For the sake of time, and in honour of Kim’s work, here is a list of his short and alarming sayings he so often wrote, called ‘Doodlings’ over at Faith and Theology.  These ones have been copied from Andy Goodliff’s post from 20th July 2015:

If there were cameras at Calvary, Christianity would be a cliché.

Sermons are like basketball games: everything is won or lost in the last five minutes.

Jesus said, “Where two are three are gathered together in my name, there is the C of E in 50 years.”

To all ministers troubled by a sense of failure – and your point is?

What is heaven like? A lot like jail: no rich people.

People often talk of church planting when they mean church cloning.

The best sermon I’ve ever preached is probably the worst sermon they’ve ever heard.

So you’re a minister. Do you have an office? If you do, you’re not a minister. A CEO has an office, a minister has a study.

A woman once asked me why I never preach on taking Jesus as your personal Lord and Saviour. “Because, ma’am, I preach on the Bible.”

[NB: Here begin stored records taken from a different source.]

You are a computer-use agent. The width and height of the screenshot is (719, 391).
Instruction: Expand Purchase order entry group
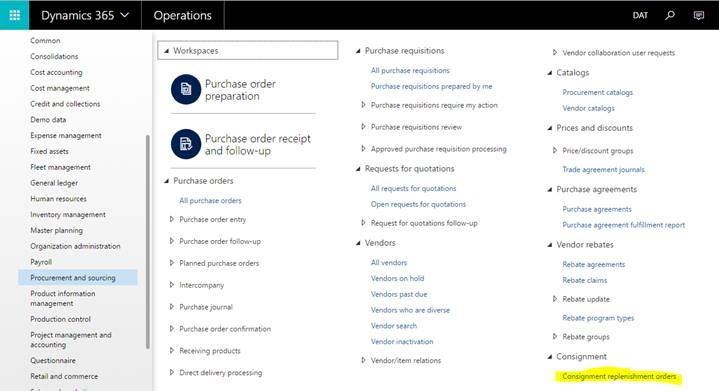point(172,219)
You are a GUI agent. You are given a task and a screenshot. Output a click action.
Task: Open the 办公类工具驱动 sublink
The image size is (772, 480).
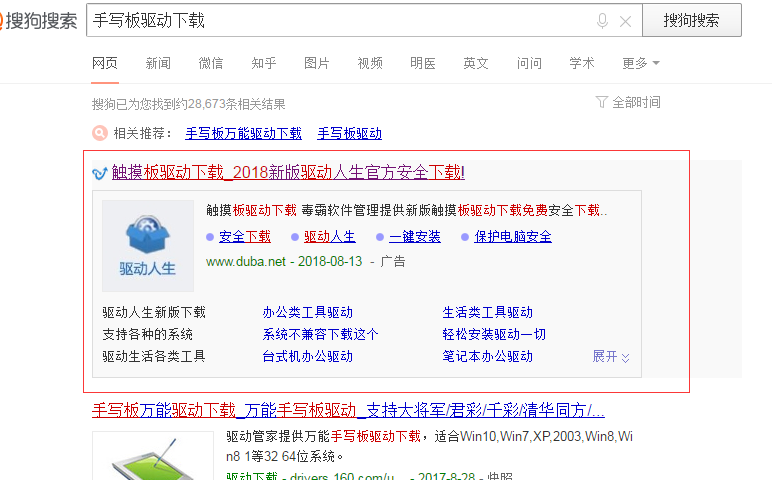pos(307,313)
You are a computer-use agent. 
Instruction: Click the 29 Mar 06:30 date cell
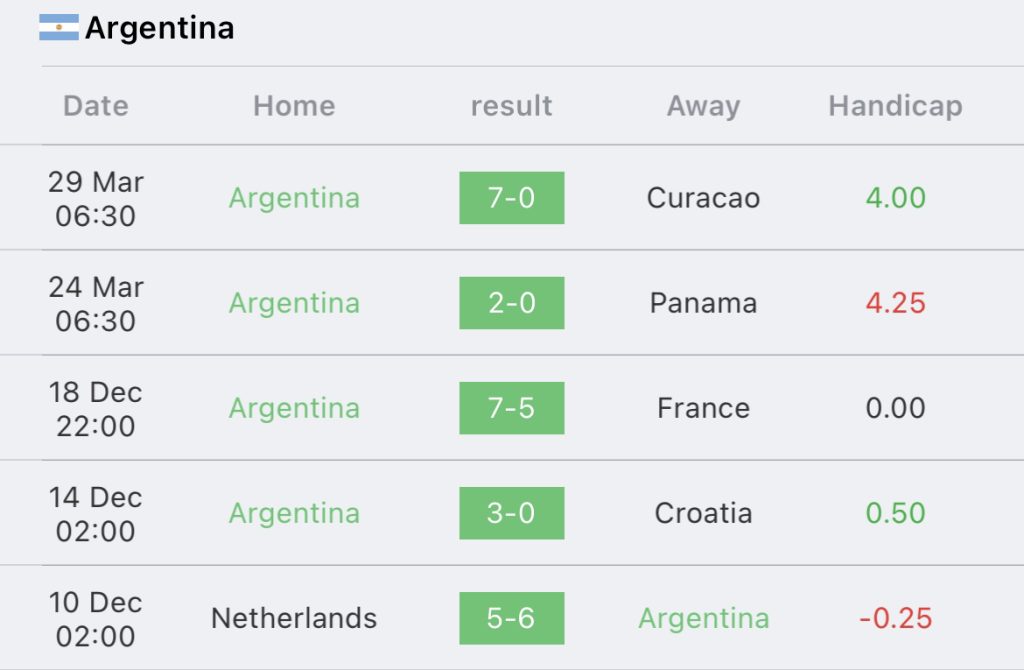click(95, 199)
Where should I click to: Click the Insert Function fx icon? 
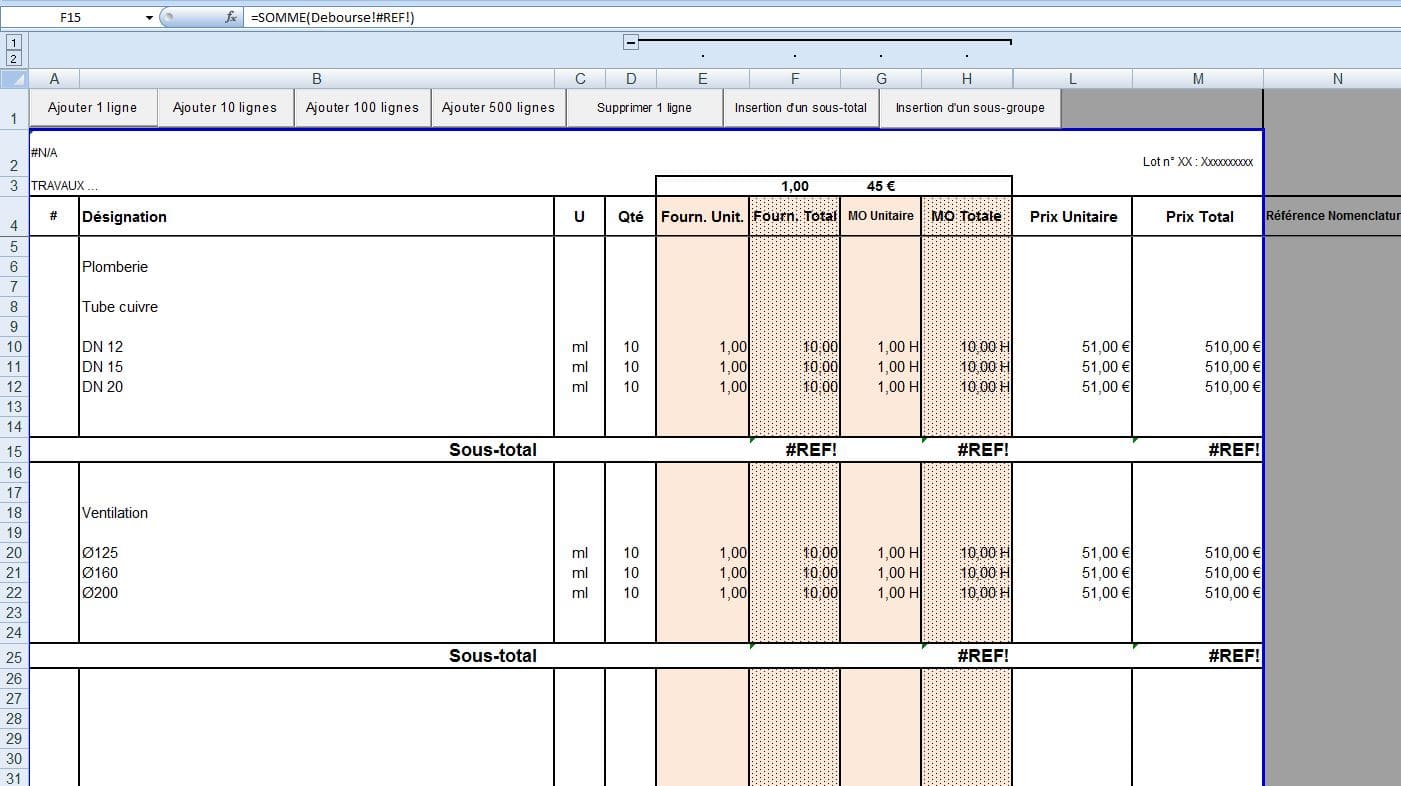click(x=231, y=18)
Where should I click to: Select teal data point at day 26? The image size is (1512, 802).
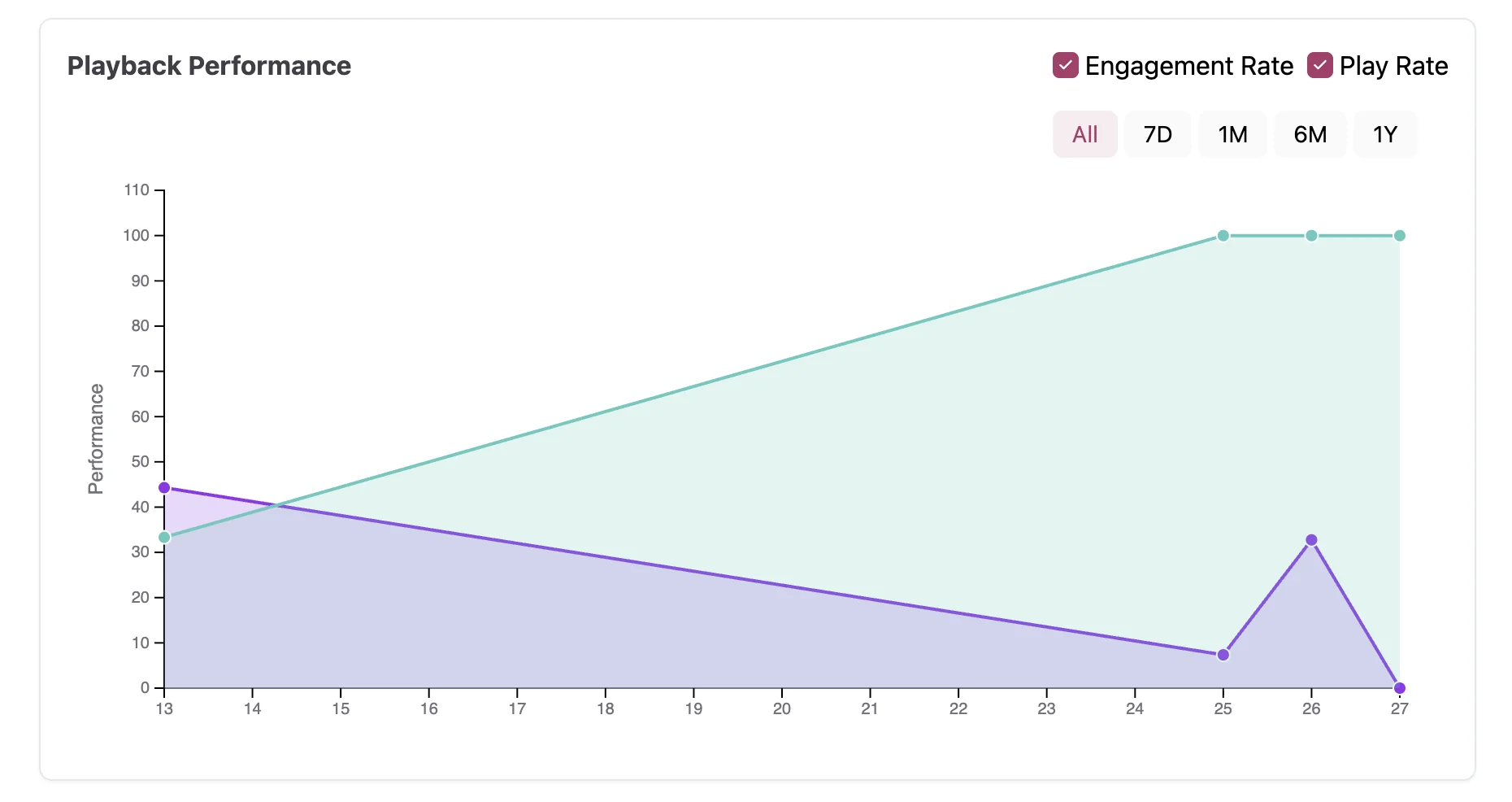pyautogui.click(x=1311, y=236)
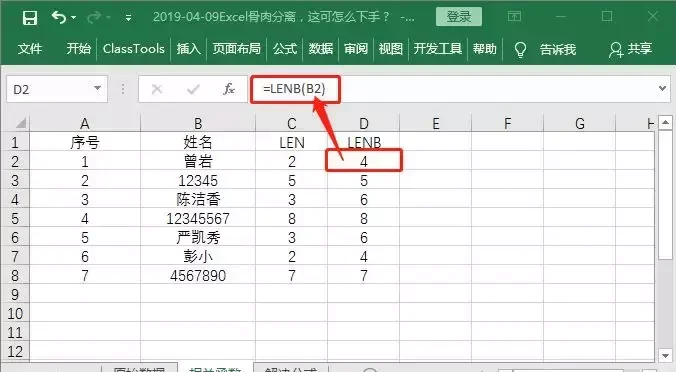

Any preacher who brandishes a book and declares “God says …!” can only be waving the Qur’an, not the Bible.

Sermons are like apples. They come in sharp and sweet, crisp and soft, dry and juicy, and they ripen at different times of the year. And no one likes the core.

The difference between a Barth and a Piper is that the former glorifies God, the latter deifies Glory.

For some complementarians, it’s wasn’t Adam and Eve, it was Adam and Jeeves.

A Methodist friend of mine asked me if I would help him with a talk he was preparing on Arminianism. I said, “Only if it’s a eulogy.”

For a quintessential oxymoron, “successful church” ranks right up there with “smartphone”.

God invented the church to give atheists a fighting chance.

Contemporary translation of Mark 14:26b: “On the way, Jesus paused to check his Facebook page. It said: ‘You have 0 friends’.”

“Cognitive Therapy”?  You mean “preaching”?

Creationists do not disbelieve in science. On the contrary, creationists believe only in science – crap science.

A proposal for the translation of ekklesia: “kindergarten”.

Prosperity Gospel Jesus: “I am the Alpha and the Romeo.”

We pray for Kim’s family, his followers and for his close friend Ben Myers, whose book on the Apostles’ Creed I just bought this very morning!  We mourn with you.

RIP Kim Fabricius.  The most alarming, realistic, hilarious, hopeful, inspiring pessimist I ever read!